### Directions
Only the lines from the one with "Instruction: Open the" through the final line below belong in the answer, copied exactly and without pictures.

Collected data:
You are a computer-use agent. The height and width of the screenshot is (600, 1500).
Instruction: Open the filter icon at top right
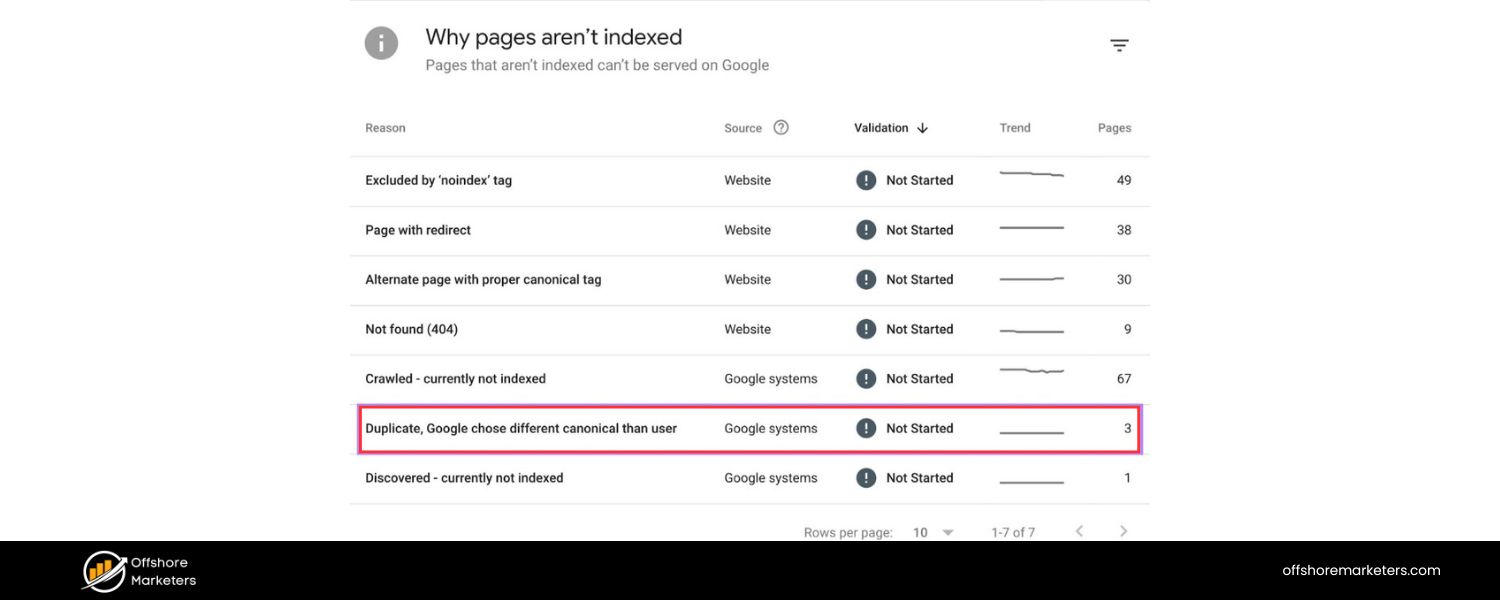pyautogui.click(x=1119, y=45)
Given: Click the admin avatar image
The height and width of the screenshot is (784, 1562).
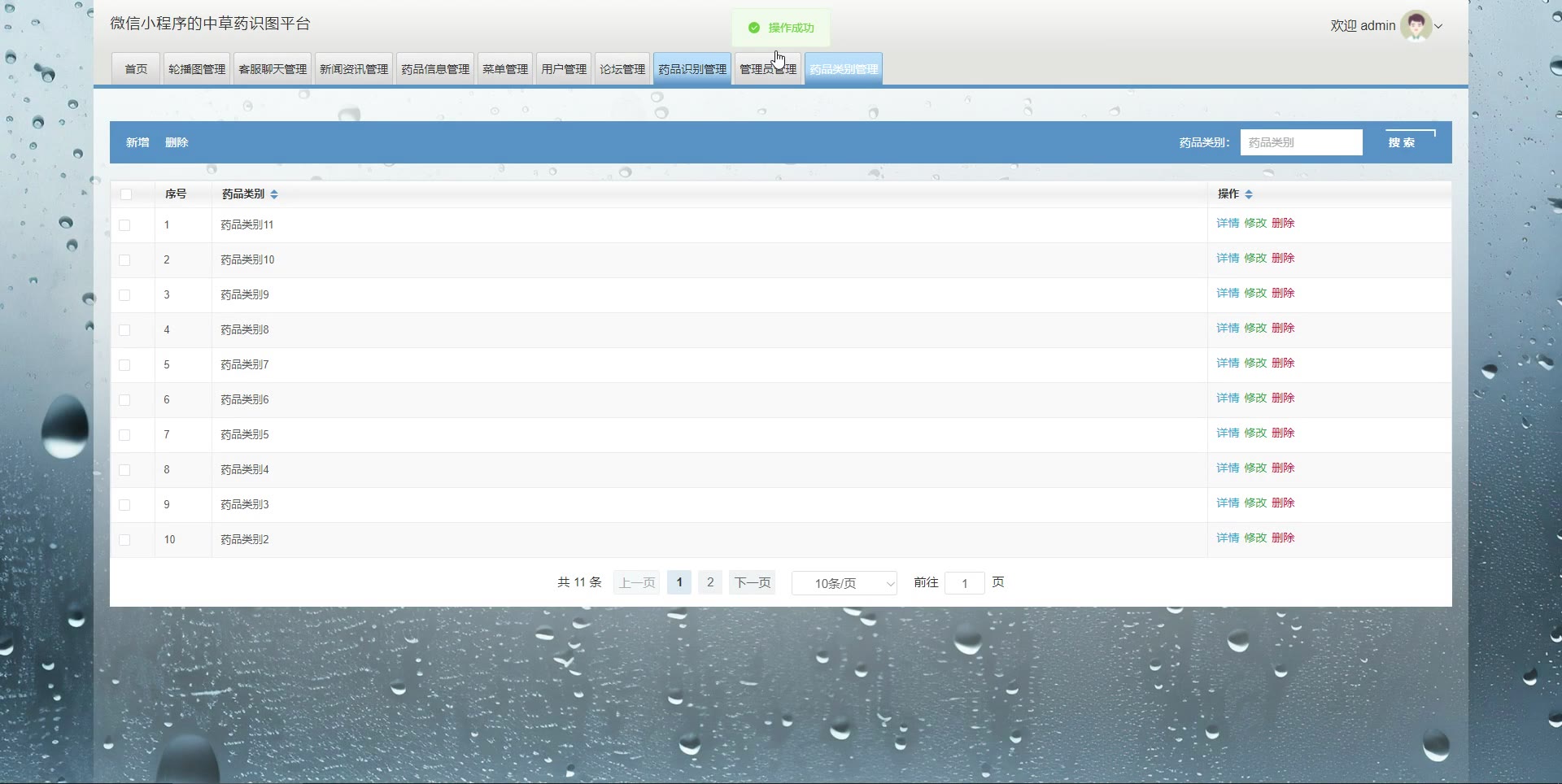Looking at the screenshot, I should [x=1416, y=26].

### Exercise output
Instruction: Open the filter icon at top right
pyautogui.click(x=1119, y=45)
Given: Click the admin avatar image
The height and width of the screenshot is (784, 1562).
Looking at the screenshot, I should [x=1416, y=26].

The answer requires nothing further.